Lily cleared her throat looking slightly embarrassed. “Yes. Very,” she agreed curtly.
He wished not for the first time for the ability to read her thoughts. She hadn’t been staring dreamily at Potter, but that certainly hadn’t been disgust in her face either. And it appeared it was taking effort for her not to look in Potter’s direction. Strange.
“This is a public place, we should have to deal with – with that.”
“What do you expect?” Snape asked dryly. “This is Potter. He probably only kisses girls when there’s an audience.”
Lily laughed, which again was the reaction he’d wanted. He suddenly wanted – needed- confirmation that Lily didn’t fancy Potter. He racked his brain for a way to do this without straight out asking her.
Lily glanced once more in Potter’s direction. “Still going…ah, they’ve stopped. She’s leaving.” Lily suddenly ducked her head and stared straight down at their table, looking flustered. “Merlin, Potter saw me looking.”
Her statement only confused him more. Why would she care if Potter knew she’d seen?

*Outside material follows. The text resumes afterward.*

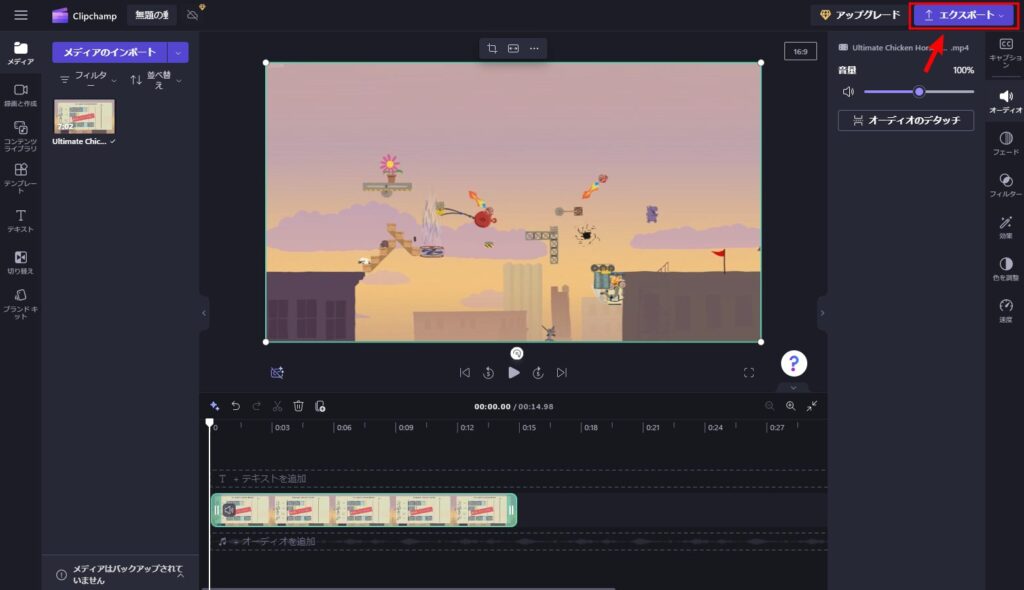The height and width of the screenshot is (590, 1024).
Task: Open the テキスト text panel
Action: 21,215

Lily must have sensed his puzzlement because she added, “It’s just I don’t want him thinking…” She trailed off and then suddenly brightened. “Oh! I bought you something at Honeydukes.”
He stared at her blankly, but as she rummaged through one of her large bags he didn’t comment on the change in topic. He’d rather they stop speaking about Potter. Lily handed him a small box. “
You didn’t have to get me anything,” he said, though secretly he was thrilled she had thought of him.
He opened the box and inside was a candied apple. Severus stared at it. Candied apple? He knew they were one of her favorite treats and while he didn’t dislike them, certainly fudge or licorice would have suited him more.
It was the thought that counted anyway, so he thanked her and placed it into his own bag. He didn’t see Potter’s narrowed gaze. He didn’t notice Lily giving James one last side glance.